Voici quelques conseils pour gérer efficacement ces clients inactifs :

Se rapprocher à nouveau de ces clients inactifs c’est se donner la chance d’en reconquérir. Le fameux Win Back bien connu des entreprises de vente à distance. A défaut cela permet d’éclaircir le sujet, que ce soit le fichier qu’il représente ou la perception des intéressés.

Généralement, pour un tiers de ces clients, la perte est définitive : l’entreprise a disparue, elle n’a plus usage du produit, le centre de décision a été délocalisé, etc… Pour un autre tiers, il aura été utile de mettre à jour les informations même si la relance ne permet pas d’envisager la reprise d’une relation commerciale à relativement court terme.

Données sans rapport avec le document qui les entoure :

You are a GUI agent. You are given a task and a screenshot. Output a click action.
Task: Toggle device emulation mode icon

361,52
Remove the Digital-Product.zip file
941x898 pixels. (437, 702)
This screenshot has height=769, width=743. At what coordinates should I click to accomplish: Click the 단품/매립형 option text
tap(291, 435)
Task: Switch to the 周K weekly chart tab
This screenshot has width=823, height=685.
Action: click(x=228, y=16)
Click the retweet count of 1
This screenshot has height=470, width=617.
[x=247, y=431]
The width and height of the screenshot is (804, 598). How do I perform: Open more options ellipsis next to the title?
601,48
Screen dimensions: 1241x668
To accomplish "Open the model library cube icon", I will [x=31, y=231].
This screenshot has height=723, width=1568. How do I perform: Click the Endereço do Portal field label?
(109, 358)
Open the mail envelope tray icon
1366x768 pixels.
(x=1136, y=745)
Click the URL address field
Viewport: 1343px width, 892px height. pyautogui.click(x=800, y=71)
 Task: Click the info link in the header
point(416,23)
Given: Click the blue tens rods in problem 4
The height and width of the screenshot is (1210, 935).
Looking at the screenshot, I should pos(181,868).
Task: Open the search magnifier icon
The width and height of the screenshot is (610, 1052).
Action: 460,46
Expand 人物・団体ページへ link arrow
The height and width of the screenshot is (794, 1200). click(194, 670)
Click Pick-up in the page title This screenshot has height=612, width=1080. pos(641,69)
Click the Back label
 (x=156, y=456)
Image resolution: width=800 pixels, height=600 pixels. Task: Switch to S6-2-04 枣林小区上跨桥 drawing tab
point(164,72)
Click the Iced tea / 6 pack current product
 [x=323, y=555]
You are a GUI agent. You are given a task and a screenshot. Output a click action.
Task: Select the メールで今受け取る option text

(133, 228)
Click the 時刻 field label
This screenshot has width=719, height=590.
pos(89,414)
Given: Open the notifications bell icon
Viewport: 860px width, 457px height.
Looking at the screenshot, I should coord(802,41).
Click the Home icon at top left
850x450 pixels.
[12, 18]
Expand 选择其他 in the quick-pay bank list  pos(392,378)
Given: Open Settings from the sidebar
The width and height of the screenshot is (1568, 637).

Pour le dernier tiers qui en vaut bien deux (Règle des Quatre Tiers) : le motif d’arrêt de la collaboration a simplement été oublié.  L’interlocuteur a changé et son remplaçant est tout à fait intéressé par une entrée en relation ; l’expérience à la concurrence n’est pas satisfaisante ; d’autres besoins sont apparus ou l’évolution de l’offre coïncide davantage avec les attentes de l’entreprise, etc…

La conséquence d’une telle action ? Près de 40% des clients considérés comme inactifs occasionnent un nouveau rendez-vous et plus de 70% de ces rendez-vous donnent lieu à un suivi commercial.

Toutefois pour entreprendre efficacement le réveil d’un client inactif, certaines étapes sont à respecter :

  • La préparation : identifier et cibler son interlocuteur, définir ses attentes et déterminer un discours commercial cohérent. Sans cette phase, les effets peuvent être plus négatifs que positifs.
  • La mise à jour des données : reprendre tous les fichiers afin de les actualiser pour éviter les envois vers des adresses périmées. Ces fichiers réactualisés seront ensuite classés en fonction du référentiel RFM (Récence Fréquence Montant), un classement par niveau de chiffre d’affaires.
  • L’analyse : comprendre les raisons qui ont poussé le client à stopper ses achats.
  • La proposition : proposer une offre spéciale, unique afin que le client ait cette sensation de privilégié. A noter qu’il est recommandé de parler de l’avenir et non du passé pour recréer l’intérêt chez le client.

Si cette action de réveil de clients inactifs est efficace, on obtient généralement un ROI deux fois supérieur à celui d’une action de conquête de nouveaux clients.